This theme has far more currency, if you'll excuse the pun, in Germany and Austria than in most other parts of the world, yet it is the surging subtext for dozens of commons-based movements from food sovereignty to free software to free culture: How can commoners protect the value that they create from the coercive appropriations of markets?
Demonetize.it! explains its general philosophy this way:
The dynamic principle of the money economy is capital: money begetting more money.
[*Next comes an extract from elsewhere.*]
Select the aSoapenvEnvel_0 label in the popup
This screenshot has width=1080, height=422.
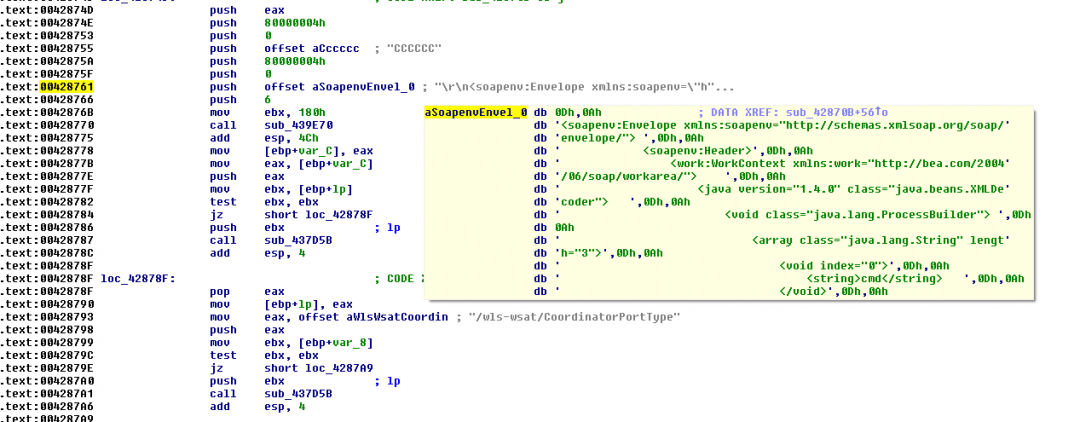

It turns human beings into sellers of labour time and consumers of commodities; it pits them against each other; it splits the world into value and non-value, enchaining, exploiting and deforming what it valorizes and destroying what it defines as worthless; it sorts people according to competitiveness and subordinates “the female” to “the male.” The economic and socio-ecological crisis of our times is its result.
Demonetization, by fostering conscious self-organization of producers, is the way out of it. Demonetization is the first prerequisite for a free society. Money is the means of generalized exchange of “equivalents” in terms of abstract economic value. To transcend money is to transcend commodity exchange, replacing exchange by contributions.
Not all of us aspire aspire to a money-less existence, and some of the projects featured on the website are on the visionary fringe. Still, Demonetize.it! does an admirable job of broadening the discussion about inalienability -- what should be "not for sale" and how do we assure that? Demonetize.it points visitors to a rich array of resources for exploring the topic further. For example, the site hosts a bibliography of books and articles, and projects that are exploring variious types of gift economies. There are links to the Freecycle movement, the BeWelcome website that is an alternative to CouchSurfing (which recently accepted venture capital money), the BookCrossing project that encourages the sharing of books worldwide, and a world map of moneyless initiatives.